Inhibition of allergen-induced Th2 cytokine production by splenic CD4⁺ T cells isolated from mice fed with A1aB1b-Crp-1 and -2 rice seeds. Splenic CD4⁺ T cells were cultured with or without total protein extracts of pollen as described earlier. Levels of Th1 and Th2 cytokines in cell-free culture supernatants of CD4⁺ T cells were assayed by ELISA. Data are presented as mean ± SD. ^*, P < 0.01 for the group of mice fed with transgenic rice seeds in comparison with the group of mice fed with PBS or nontransgenic rice seeds.

Fig. 4.

Serum histamine levels (A) and the number of sneezes (B) were inhibited in the group of mice fed with A1aB1b-Crp-1 and -2 rice seeds.

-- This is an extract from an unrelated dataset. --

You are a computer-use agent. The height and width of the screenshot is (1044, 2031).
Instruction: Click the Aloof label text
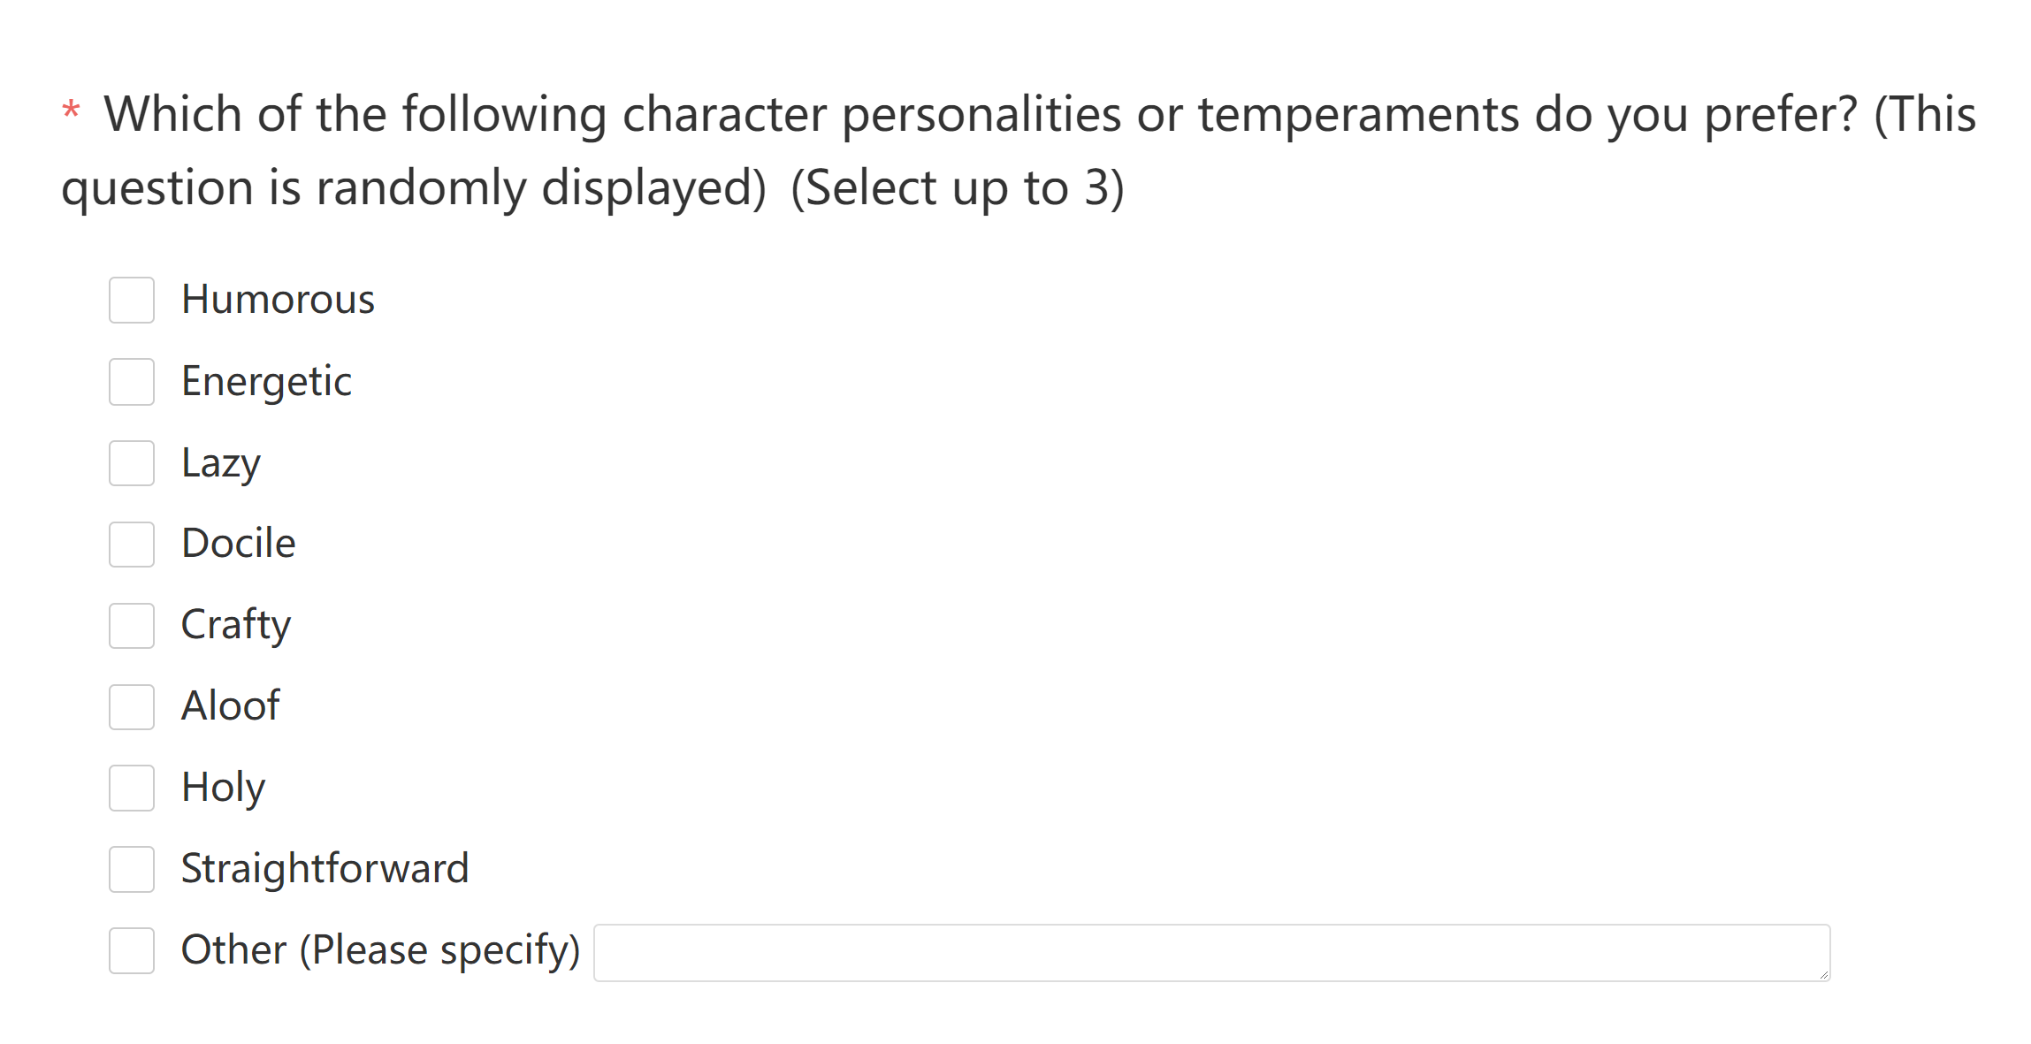[x=231, y=706]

The number of sneezes was counted in the 5 min after the last nasal challenge at week 8 (white bars). Sham-challenged mice were nasally administered with 20 μl of PBS in the same manner (black bars). Data are expressed as mean ± SD. ^*, P < 0.01 for the group of mice fed with A1aB1b-Crp-1 and -2 seeds in comparison with the group of mice fed with nontransgenic rice seeds.